Market Update 21 April 2020

Brent oil prices slumped this week, to levels not seen for more than two decades. Stockpiles are continuing to build, with only muted demand following the slump in the global economy. In the U.S., West Texas intermediate oil plunged into negative territory. This is a first, and uncertainty is mounting about storage for excess oil. WTI oil prices have now entered contango, meaning oil contracts for future delivery are more expensive than spot prices. In the short term, no one in America wants oil. More encouraging is the news that major European economies, along with the US and Canada, are managing to “flatten the curve”. The number of daily confirmed cases has plateaued across the west. As the pandemic becomes more manageable, the possibility that the worst may soon be over, for many countries, rises. Some are cautiously easing their lockdown; others look set to follow in May. However, the outlook for many emerging markets outside the well-governed parts of East Asia and Eastern Europe continues to worsen.

With the unprecedented monetary, fiscal and regulatory response, policy makers are containing the risk of a severe follow-up financial crisis that would otherwise deepen and lengthen the probable recession.

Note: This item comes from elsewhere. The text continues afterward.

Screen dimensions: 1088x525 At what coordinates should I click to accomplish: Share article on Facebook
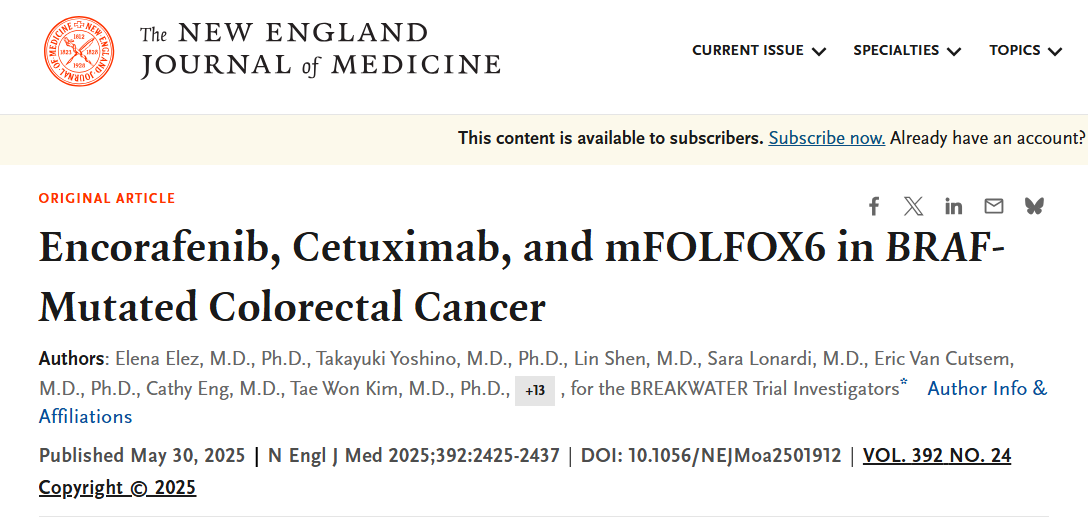874,206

The improving clarity, about the outlook of the pandemic and the lockdowns needed to contain it, can help financial markets to weather the weak economic data and poor corporate results expected for Q1 and Q2 of 2020. Some 90% of European companies and 75% of US companies are reporting earnings over the coming month, how the market reacts to the data will be important in the short to medium term.

On the approach to lockdowns, governments face a tricky balancing act. To return to normality too fast risks a potential second wave of infections that matches or even exceeds the first and would require renewed harsh lockdowns. The cautious approach to lifting the lockdowns, the better preparedness of healthcare systems and the changes to daily life and hygiene routines suggest that a second wave can be prevented. The risk will be lower in countries that have thorough testing strategies and in those that take a serious approach to contact-tracing.

Nevertheless, a potential resurgence of the virus presents the biggest challenge for financial markets. On top of the massive economic shock from the first wave, the economic damage and the risk of a financial crisis would be more severe during a second round of harsh lockdowns.

In spite of this risk, which must be taken seriously, the finite nature of the pandemic, the positive news flow on vaccine development and the policy makers’ response has given the market grounds to rally. Leading the way have been technology and pharmaceutical sectors. There remains opportunity within the market and we continue to rebalance portfolios, selectively adding to equity, whilst remaining mindful of risk and aware that volatile conditions are likely to remain.